All’interno del calendario ufficiale delle celebrazioni per l’Ottavo centenario del Transito di San Francesco d’Assisi, prende forma un percorso che non si limita a ricordare, ma invita a guardare il presente con occhi nuovi. È questo il cuore della rassegna Francesco ha gli occhi tuoi, promossa dalla Provincia Serafica di San Francesco dei Frati Minori di Umbria e Sardegna, con il patrocinio del Comitato Nazionale per la celebrazione dell’Ottavo centenario della morte del Santo.
Il titolo racchiude già il senso dell’iniziativa: riconoscere in Francesco un contemporaneo, capace ancora oggi di interrogare la realtà. Non un semplice omaggio alla memoria, ma un cammino che, mese dopo mese, affronta temi attuali alla luce dello sguardo francescano. Ogni primo sabato del mese, gli incontri culminano nella celebrazione dei Vespri con la liturgia del Transito.
Durante la celebrazione, ogni mese viene acceso un cero diverso, portato in processione fino alla Cappella del Transito, dove rimane per tutto il mese, accompagnando la preghiera dei pellegrini.
Nel mese di aprile, dedicato al tema “Francesco e l’economia”, la realizzazione del cero è stata affidata alla nostra comunità. Una richiesta accolta con gratitudine, anche per il legame profondo tra il tema proposto e la scena scelta per rappresentarlo.

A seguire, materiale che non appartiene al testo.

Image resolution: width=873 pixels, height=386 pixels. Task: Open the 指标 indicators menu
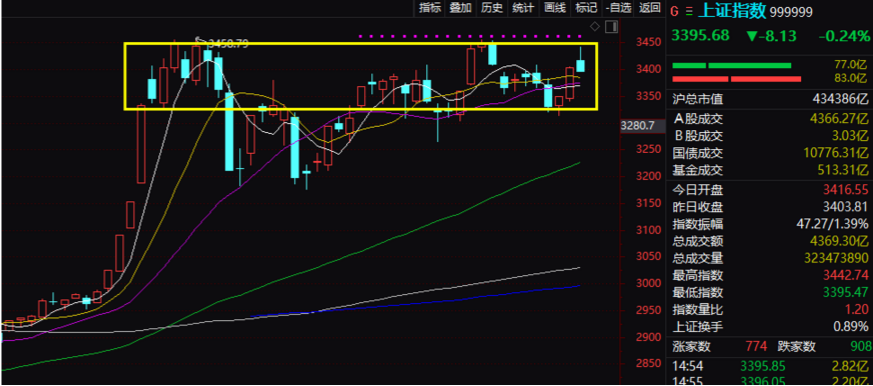coord(430,8)
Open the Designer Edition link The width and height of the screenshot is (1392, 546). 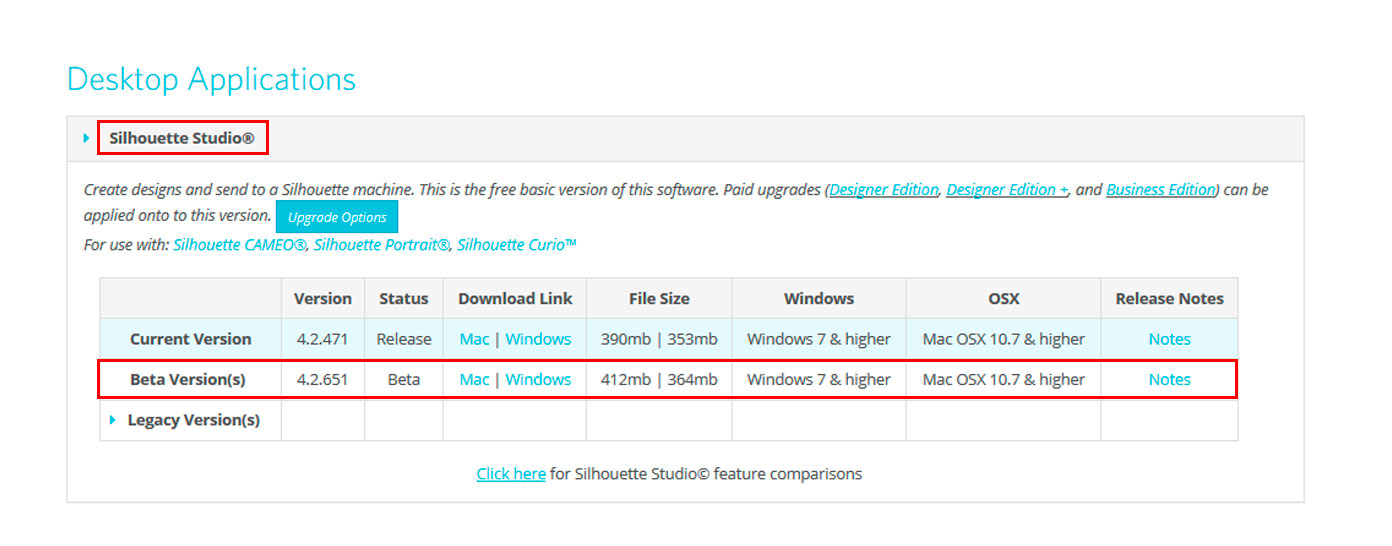click(x=884, y=189)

Il cero raffigura un episodio della Prima Vita di Tommaso da Celano (FF 456): Francesco vede una pecorella in mezzo ai dei caproni e pensa a Gesù. Vorrebbe salvarla, ma non ha il denaro per acquistarla. È un mercante di passaggio a pagare il pastore, permettendo a Francesco di prenderla con sé. La pecora viene poi donata alle sorelle di San Severino, che, dopo un po’ di tempo, con la sua lana realizzano una tonaca da inviare a Francesco alla Porziuncola, durante un Capitolo.
Una storia semplice e concreta, che intreccia gesti, relazioni e gratuità: un piccolo circuito di bene che diventa immagine di un’economia diversa, fatta di cura e condivisione. (Vedi: Le nostre origini)
Per noi, che in qualche modo ereditiamo questa storia, realizzare il cero è stato motivo di grande onore e commozione, un modo per entrare dentro questo sguardo e lasciarlo ancora parlare nel presente.